··· Quoted text

Travel: Human’s Ultimate Escape Mechanism


Kristin Leitzel


From the time of hunter-gatherer societies, humans have traveled for one reason: they have reached the limitations of their surrounding environment and are forced to seek resources elsewhere. With the development of trade, humans traveled to bring back resources that were never available in their home environment, which could be called a scarcity of luxury goods. These luxury goods became a cultural need as signs of social status, and thus became the scarcest resource and strongest motivator for continued travel. Humans have used travel as a method of escaping from the consequences of the burden they place on their environment by extracting resources unsustainably; when the trees ten miles away are gone, humans could simply move another ten miles and cut the trees there. As the distance traveled to bring in these resources increased, man’s ability to travel had to evolve to traverse new geographical barriers. Thus, travel became man’s ultimate mechanism to escape the consequences of his consumption-driven society.

······

### [Aim of the task]
Reproduce the essay above on travel as humanity's escape mechanism word for word, from its title through its final sentence.

··· Source excerpt

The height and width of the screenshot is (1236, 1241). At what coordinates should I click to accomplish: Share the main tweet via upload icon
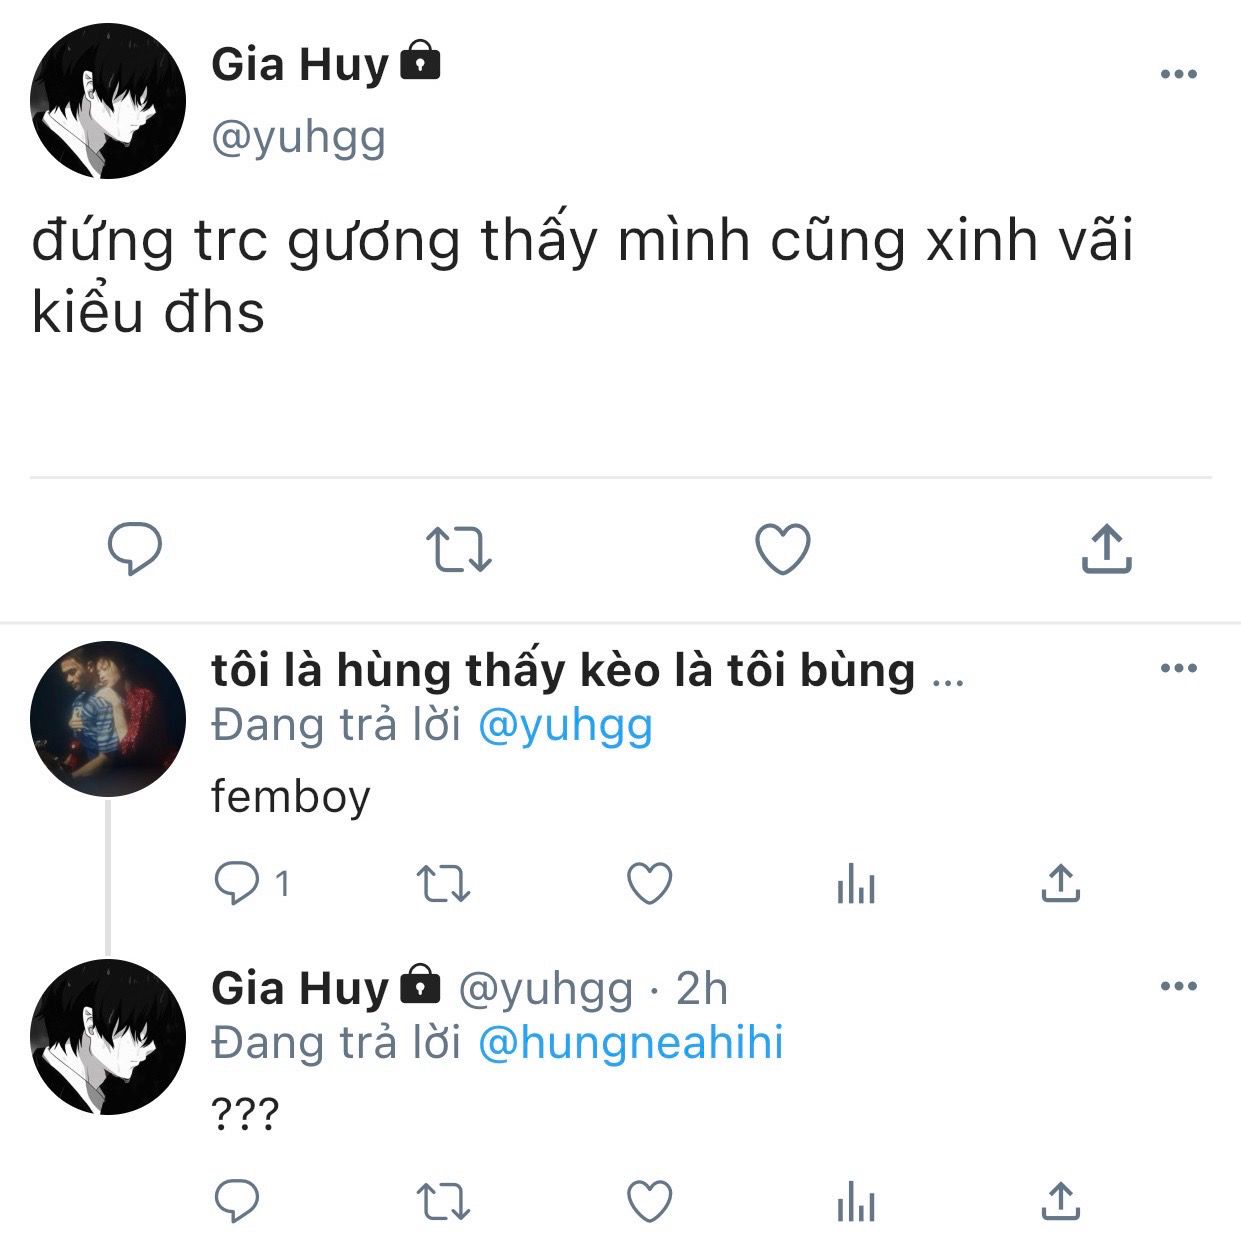pos(1106,547)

······

### [Full answer]
Travel: Human’s Ultimate Escape Mechanism


Kristin Leitzel


From the time of hunter-gatherer societies, humans have traveled for one reason: they have reached the limitations of their surrounding environment and are forced to seek resources elsewhere. With the development of trade, humans traveled to bring back resources that were never available in their home environment, which could be called a scarcity of luxury goods. These luxury goods became a cultural need as signs of social status, and thus became the scarcest resource and strongest motivator for continued travel. Humans have used travel as a method of escaping from the consequences of the burden they place on their environment by extracting resources unsustainably; when the trees ten miles away are gone, humans could simply move another ten miles and cut the trees there. As the distance traveled to bring in these resources increased, man’s ability to travel had to evolve to traverse new geographical barriers. Thus, travel became man’s ultimate mechanism to escape the consequences of his consumption-driven society.